Anomaly detection isn’t just an interesting ML problem — it’s the last line of defense between normal operations and catastrophe. It guards credit card networks against fraud, monitors servers for intrusion, catches manufacturing defects on assembly lines, and flags suspicious lab results in clinical trials. And the thing that makes it uniquely challenging compared to standard classification: you’re looking for things you’ve never seen before.

Not all anomalies are created equal. There are three distinct species:

Here’s the fundamental asymmetry that shapes every method in this post: normal data is abundant, but anomalies are rare, diverse, and often unknown at training time. You can’t just train a binary classifier because you don’t have good examples of the “anomaly” class. Instead, every method we’ll build learns what “normal” looks like and flags anything that doesn’t fit.
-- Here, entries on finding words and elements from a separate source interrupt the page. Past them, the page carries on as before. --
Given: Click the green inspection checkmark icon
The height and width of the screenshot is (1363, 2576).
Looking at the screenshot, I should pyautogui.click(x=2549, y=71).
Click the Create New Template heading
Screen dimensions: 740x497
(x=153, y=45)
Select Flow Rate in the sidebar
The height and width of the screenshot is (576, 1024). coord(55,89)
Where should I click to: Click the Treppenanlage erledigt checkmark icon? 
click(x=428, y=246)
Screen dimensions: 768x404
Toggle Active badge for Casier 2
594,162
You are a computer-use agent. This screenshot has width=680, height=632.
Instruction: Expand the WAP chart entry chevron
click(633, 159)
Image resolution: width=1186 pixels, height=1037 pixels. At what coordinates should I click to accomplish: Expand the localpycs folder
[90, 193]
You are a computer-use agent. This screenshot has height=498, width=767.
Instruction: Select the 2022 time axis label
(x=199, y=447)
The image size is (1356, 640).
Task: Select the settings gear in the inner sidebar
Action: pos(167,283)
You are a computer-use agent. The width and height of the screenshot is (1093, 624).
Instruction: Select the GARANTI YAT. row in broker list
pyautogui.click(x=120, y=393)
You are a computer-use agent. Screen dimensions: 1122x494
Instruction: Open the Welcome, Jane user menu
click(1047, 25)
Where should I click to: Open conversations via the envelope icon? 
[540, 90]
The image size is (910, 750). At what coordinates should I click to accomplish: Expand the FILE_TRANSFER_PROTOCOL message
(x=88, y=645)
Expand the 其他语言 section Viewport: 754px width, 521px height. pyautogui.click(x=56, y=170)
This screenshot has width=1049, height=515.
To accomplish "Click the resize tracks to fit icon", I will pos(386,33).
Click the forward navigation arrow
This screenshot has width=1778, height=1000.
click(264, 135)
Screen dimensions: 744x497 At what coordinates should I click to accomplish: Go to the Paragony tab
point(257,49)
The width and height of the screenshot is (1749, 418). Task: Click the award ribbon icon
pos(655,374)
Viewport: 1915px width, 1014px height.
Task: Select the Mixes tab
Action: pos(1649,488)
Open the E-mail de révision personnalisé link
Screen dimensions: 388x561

The question is how they define “normal” — and that’s where things get interesting.

Statistical Methods: Z-Scores and the Gaussian Assumption

The simplest possible anomaly detector starts with a comfortable assumption: your data is roughly normally distributed. If it is, then points far from the mean are rare — a point 3 standard deviations out has only a 0.3% chance of occurring naturally. Flag it.

The classic z-score approach computes z = (x - μ) / σ for each observation. Any point where |z| > threshold (commonly 3) gets flagged. It’s dead simple and works surprisingly well for univariate data that’s actually Gaussian.

But it has a sneaky weakness: the mean and standard deviation are themselves influenced by outliers. One massive spike can inflate σ so much that other anomalies get absorbed into the “normal” range. The Modified Z-score fixes this by using the median and MAD (Median Absolute Deviation) instead — both are robust statistics that shrug off outliers.

For a more formal approach, Grubbs’ test frames outlier detection as a hypothesis test: “Is the most extreme value significantly different from the rest?” It computes a test statistic and compares against a critical value from the t-distribution. This gives you a principled significance level rather than an arbitrary threshold.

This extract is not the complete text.